The state-of-the-art method for building phylogenetic trees from alignments has been shown to be outperformed on gut microbiome data by the placement of the sequences into an existing tree with SEPP35,36, which, when sufficient data are available, outperforms de novo phylogeny estimation from alignments36. To build a reference phylogeny, we placed 9,667 sequence cluster representatives into the Greengenes 13.5 phylogenetic tree with SEPP and then removed all the other tips and re-rooted the tree to Archaea. We refer to this tree as the Greengenes-SEPP reference tree.

We compare the de novo alignment methods to this Greengenes-SEPP reference tree by computing distances between randomly sampled subtrees of the de novo and reference trees, using two distance metrics:

Kendall–Colijn metric37, which compares the placement of the most recent common ancestor of each pair of tips, specifically designed for assessing similarity in evolutionary patterns and specifically designed for situations where the Robinson–Foulds distance is not sensitive enough.

Triplet distance38, a metric that measures the structural dissimilarity of two phylogenetic trees by counting the number of rooted trees with exactly three leaves that occur in one but not both trees.

When comparing large trees, because these distances are very computationally expensive, we sample 400 nodes for Kendall–Colijn and 100 nodes for Triplet. This process is repeated, respectively, 100 and five times. We performed these evaluations with the R treeDist57 library, version 2.7.0. Trees were resized and sheared in Python 3.8 with scikit-bio version 0.5.

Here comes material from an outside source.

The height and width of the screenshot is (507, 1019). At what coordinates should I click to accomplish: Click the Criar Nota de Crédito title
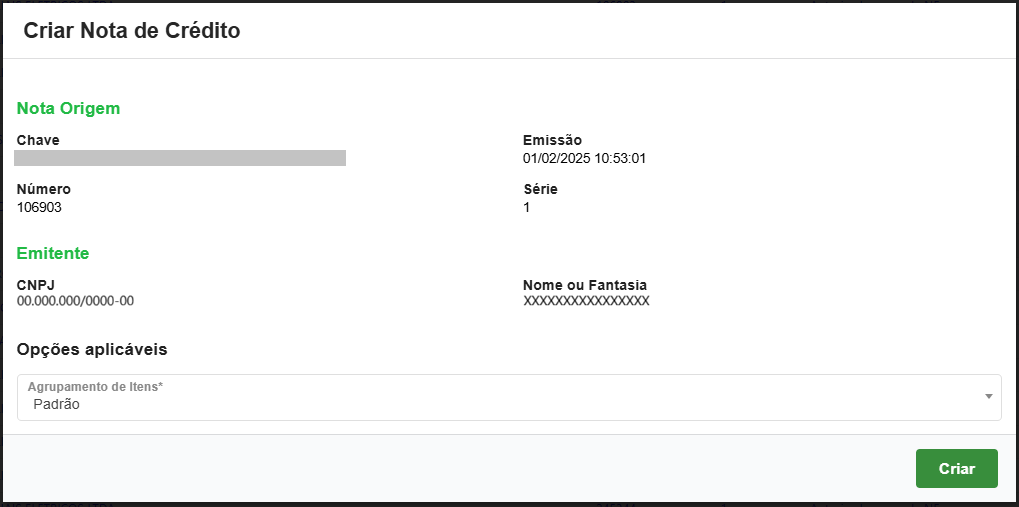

Application to meta-analyses

To assess the impact of the BLS alignment on meta-analyses involving gut microbiome, the alignment results were propagated from cluster representatives to other sequences to build an alignment of 946,740 sequences, for which a phylogenetic tree was estimated with FastTree. To assess effect sizes, a feature table representing the AGP data was obtained from redbiom version 0.3.5 (ref. 58), filtered for blooms and rarefied to 1,000 sequences per sample, and unweighted UniFrac26 distances were computed for each tree (for example, the BLS trees, de novo trees and the SEPP fragment insertion tree). Pairwise effect sizes were then calculated with Evident version 0.4.0 (ref. 59) on the distance matrix using Cohen’s d distributions for each tree. The pairwise effect sizes of 74 non-technical variables were investigated (all variables available on QIIME 2 meeting a minimum of two categories including 50 samples). We reproduced these experiments with shuffled metadata to assess significance. We also examined two technical variables—the sample plates and the liquid handling robot—and observed no significant change.

It should be noted that the aggregation of player solutions and the production of an alignment were not optimized for performance on effect sizes. This choice aims to avoid overfitting by training to optimize for a phenotype, due to the relatively small size of those data. Furthermore, it was established in previous work that there is a relationship between the quality of the tree and the observed phenotype (effect sizes)36. Thus, alignments were optimized on tree metrics, and effect sizes were kept as an independent evaluation. As expected from previous work, the BLS alignment with the best tree metrics (listed in Table 1) also had the best effect sizes.

Ethics statement

Participation in the project was done entirely virtually, through the Borderlands 3 game. It was fully optional. No participants were recruited, and potential participants were informed of how and why the data would be used through a presentation video played before gameplay. Only gameplay data were collected. No identifying or personal information about the participants was collected, and participants were fully anonymous to the research team.

Reporting summary

Further information on research design is available in the Nature Portfolio Reporting Summary linked to this article.